Die höchste Kunst besteht darin, den Widerstand des Feindes ohne Kampf auf dem Schlachtfeld zu brechen. Nur auf dem Schlachtfeld ist die direkte Methode des Krieges notwendig; nur die indirekte kann aber einen wirklichen Sieg herbeiführen und festigen.
Zersetzt alles was im Lande des Gegners gut ist!
Verwickelt die Vertreter der herrschenden Schichten in verbrecherische Unternehmungen; unterhöhlt auch sonst ihre Stellung und ihr Ansehen; gebt sie der öffentlichen Schande vor ihren Mitbürgern preis!
Nutzt die Arbeit der niedrigsten und abscheulichsten Menschen!
Stört mit allen Mitteln die Tätigkeit der Regierungen!
Verbreitet Uneinigkeit und Streit unter den Bürgern des feindlichen Landes!
Fordert die Jungen gegen die Alten!
Zerstört mit allen Mitteln die Ausrüstungen, die Versorgung und die Ordnung der feindlichen Streitkräfte!
Entwendet alte Überlieferungen und ihre Götter!
Seid großspurig mit Angeboten und Geschenken, um Nachrichten und Komplizen zu kaufen!
Bringt überall geheime Kundschafter unter!
Spart überhaupt weder mit Geld noch mit Versprechungen, denn es bringt hohe Zinsen ein!” Quelle: Die Kunst des Krieges
Die Kunst des Krieges.
So begann der Frieden


Ministerpräsident von Frankreich, George Clemenceau, am 7. Mai 1919 vor den Delegierten aller alliierten und assoziierten Staaten im Palasthotel „Trianon“ zu Versailles:
“Meine Herren Delegierten des Deutschen Reiches! Es ist weder Zeit noch der Ort für überflüssige Worte. Sie sehen vor sich die bevollmächtigten Vertreter der kleinen und großen Mächte, die sich vereinigt haben, um den schrecklichen Krieg, der ihnen aufgezwungen worden ist, zu Ende zu führen. Die Stunde der schweren Abrechnung ist gekommen. Sie haben uns um Frieden gebeten. Wir sind geneigt, ihn Ihnen zu gewähren. Wir überreichen Ihnen hiermit das Buch, das unsere Friedensbedingungen enthält .. “
Der deutsche Reichsaußenminister Graf Brockdorff-Rantzau darauf:
“Wir täuschen uns nicht über den Umfang unserer Niederlage, den Grad unserer Ohnmacht. Wir wissen, dass die Gewalt der deutschen Waffen gebrochen ist; wir kennen die Wucht des Hasses, die uns hier entgegentritt, und wir haben die leidenschaftliche Forderung gehört, dass die Sieger uns zugleich als Überwundene zahlen lassen und als Schuldige bestrafen sollen.

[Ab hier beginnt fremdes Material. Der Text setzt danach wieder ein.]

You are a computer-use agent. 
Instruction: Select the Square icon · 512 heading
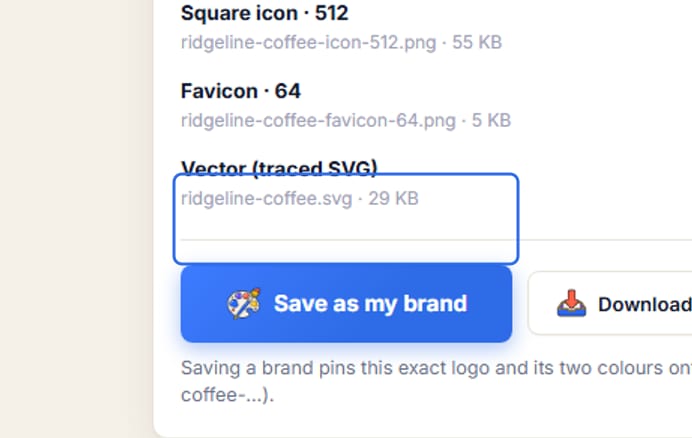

Es wird von uns verlangt, dass wir uns als die allein Schuldigen bekennen; ein solches Bekenntnis wäre in meinem Munde eine Lüge. Die öffentliche Meinung in allen Ländern unserer Gegner hallt wider von den Verbrechen, die Deutschland im Kriege begangen habe. Auch hier sind wir bereit, getanes Unrecht einzugestehen. Aber auch in der Art der Kriegführung hat nicht Deutschland allein gefehlt. Jede europäische Nation kennt Taten und Personen, deren sich die besten Volksgenossen ungern erinnern. Die Hunderttausende von Nichtkämpfern, die seit dem 11. November (1918) an der Blockade zugrunde gingen, wurden mit kalter Überlegung getötet, nachdem für unsere Gegner der Sieg errungen und verbürgt war. Daran denken Sie, wenn Sie von Schuld und Sühne sprechen.”

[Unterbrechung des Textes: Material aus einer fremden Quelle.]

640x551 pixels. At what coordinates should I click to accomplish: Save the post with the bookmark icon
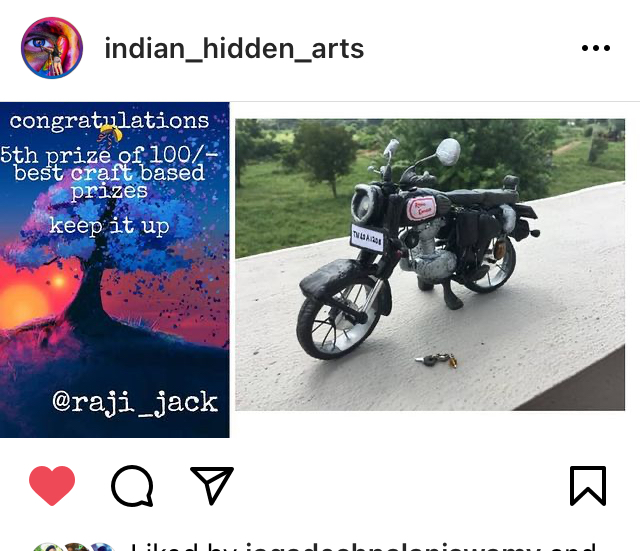tap(588, 486)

Im Kriegsschuldartikel § 231 des Versailles Friedens hieß es:
“Die alliierten und assoziierten Regierungen erklären und Deutschland erkennt an, dass Deutschland und seine Verbündeten als Urheber für alle Verluste und Schäden verantwortlich sind, die die alliierten und assoziierten Regierungen und ihre Staatsangehörigen infolge des Krieges, der ihnen durch den Angriff Deutschlands und seiner Verbündeten auf gezwungen wurde, erlitten haben.”

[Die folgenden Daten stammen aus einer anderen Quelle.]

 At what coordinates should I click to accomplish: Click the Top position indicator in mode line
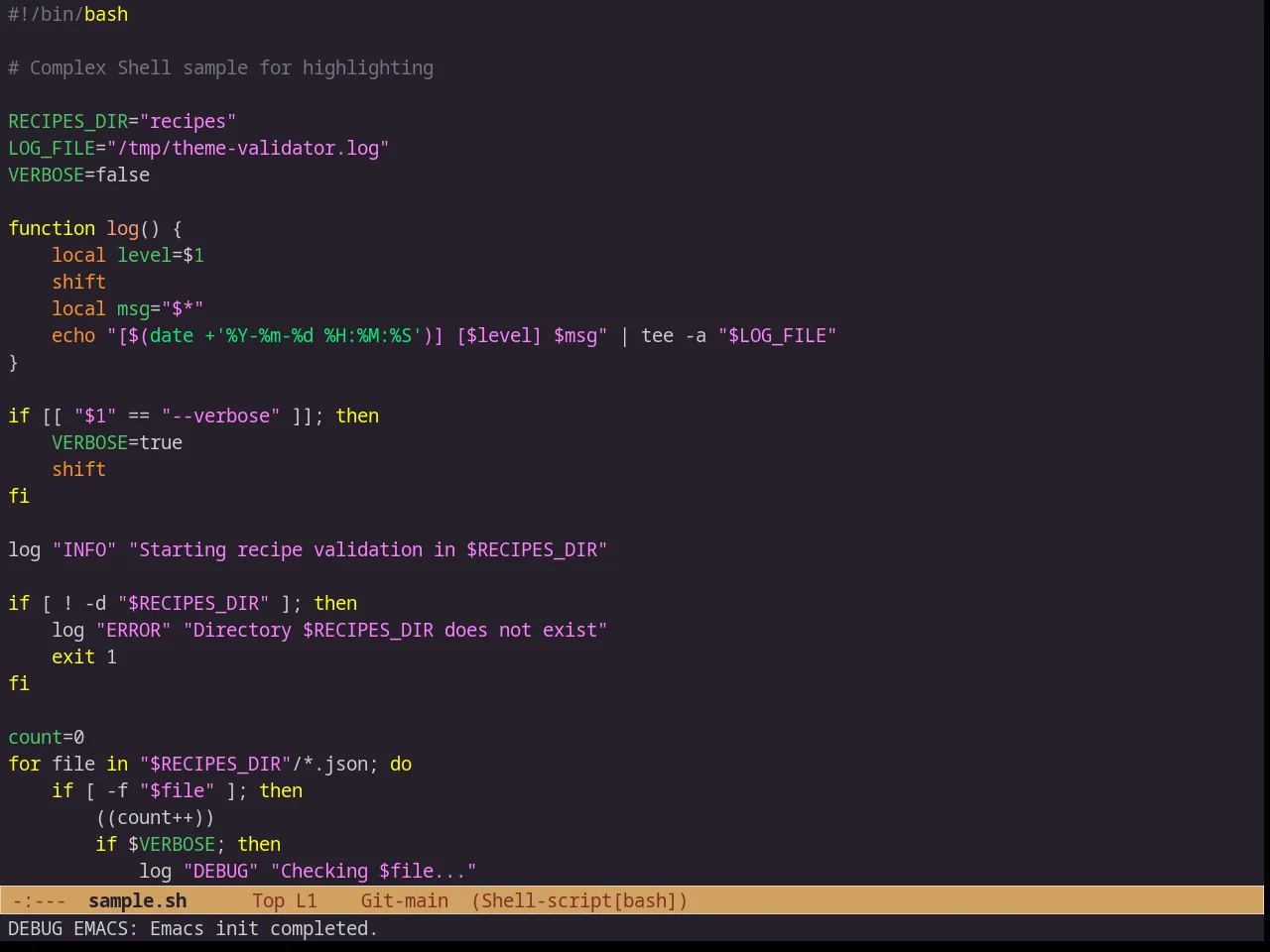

Zu den wichtigsten Bedingungen des Vertragswerkes gehörten die Deutschland aufgezwungenen Landabtretungen, die Reparationsforderungen und die damit verbundenen wirtschaftlichen Eingriffe in das geschlagene Deutschland. Abgetreten wurden:

  • Nordschleswig an Dänemark (mit Abstimmung)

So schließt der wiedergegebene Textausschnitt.